Building a Collective Memory
To Luciano, Blockchain is the “Collective Memory.” It gets better with more things quantified and into the system/chain. With current computing, adding big data sets slow the chain down — but this is a limitation constantly being solved.
I share the optimism and feel a sense of relief and validation everytime a chain is used for something novel and functional to society — i.e. more than settling a few transactions and uses insane amounts of energy to solve algorithms. Current blockchain tech is still undersold (and unproven), despite all the hype. The biggest challenge is getting people to give up data to prove this decentralized data science can work.
Principle: “Be 100% yourself”
Luciano referenced channeling your inner Kanye, i.e. don’t give a f***. It made me think how much authenticity and honesty is the long game of real trust. People will be thicker skinned to start and less insecure — which is why we need all this encryption and consensus in the first place.
He gave an interesting example from a community bonded by a health condition:
The Cystic Fibrosis Foundation found clusters of patients not attending sessions and appointments from their network. Non-attendance was literally killing people. The organization learned the immunocompromised nature of CF because of this connection to mortality. Everyone needed to communicate this for it to be seen. People with CF had to self-report a check-in. They had to share — and entrust — their data to save lives.
Other notes of interest I never got to fully explore:
- “Agent-based modeling systems”
- Baysien Crawlers need a visualization.

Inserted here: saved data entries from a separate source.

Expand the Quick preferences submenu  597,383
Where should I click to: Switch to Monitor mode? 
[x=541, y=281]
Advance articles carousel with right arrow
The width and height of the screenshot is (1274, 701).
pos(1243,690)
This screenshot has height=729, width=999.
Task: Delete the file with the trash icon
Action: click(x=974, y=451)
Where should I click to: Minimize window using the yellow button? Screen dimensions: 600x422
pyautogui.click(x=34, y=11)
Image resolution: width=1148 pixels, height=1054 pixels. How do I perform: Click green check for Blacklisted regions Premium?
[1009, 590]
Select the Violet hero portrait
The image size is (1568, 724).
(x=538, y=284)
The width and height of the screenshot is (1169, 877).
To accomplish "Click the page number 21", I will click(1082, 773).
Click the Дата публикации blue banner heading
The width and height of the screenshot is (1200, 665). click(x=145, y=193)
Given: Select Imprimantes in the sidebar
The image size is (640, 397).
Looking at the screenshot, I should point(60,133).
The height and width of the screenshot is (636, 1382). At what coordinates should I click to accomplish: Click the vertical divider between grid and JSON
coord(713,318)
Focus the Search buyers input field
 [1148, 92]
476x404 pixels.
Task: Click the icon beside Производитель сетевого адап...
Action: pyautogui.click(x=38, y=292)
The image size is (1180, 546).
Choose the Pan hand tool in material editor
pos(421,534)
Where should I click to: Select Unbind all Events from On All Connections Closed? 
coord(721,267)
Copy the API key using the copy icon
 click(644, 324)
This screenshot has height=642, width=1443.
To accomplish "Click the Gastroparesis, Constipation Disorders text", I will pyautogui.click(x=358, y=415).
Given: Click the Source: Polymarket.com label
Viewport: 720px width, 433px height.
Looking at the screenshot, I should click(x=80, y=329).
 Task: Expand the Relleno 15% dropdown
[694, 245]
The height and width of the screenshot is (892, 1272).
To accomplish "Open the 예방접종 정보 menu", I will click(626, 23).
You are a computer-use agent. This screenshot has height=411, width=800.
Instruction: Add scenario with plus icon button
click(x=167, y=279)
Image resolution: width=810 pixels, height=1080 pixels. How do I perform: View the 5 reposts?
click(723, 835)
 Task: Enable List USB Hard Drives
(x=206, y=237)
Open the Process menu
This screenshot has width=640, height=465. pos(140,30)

We need to use public, open-source crawlers.
- Blockchain’s primary function is to immediately recall and share — find and share, have visibility built into them.
- “A society of data science” — decentralized data science incentivizes quantification of things we’ve never had before.
- “If you don’t believe the world can and should be better, than data science is not for you.” It always looks to the future, requires near-perfect information.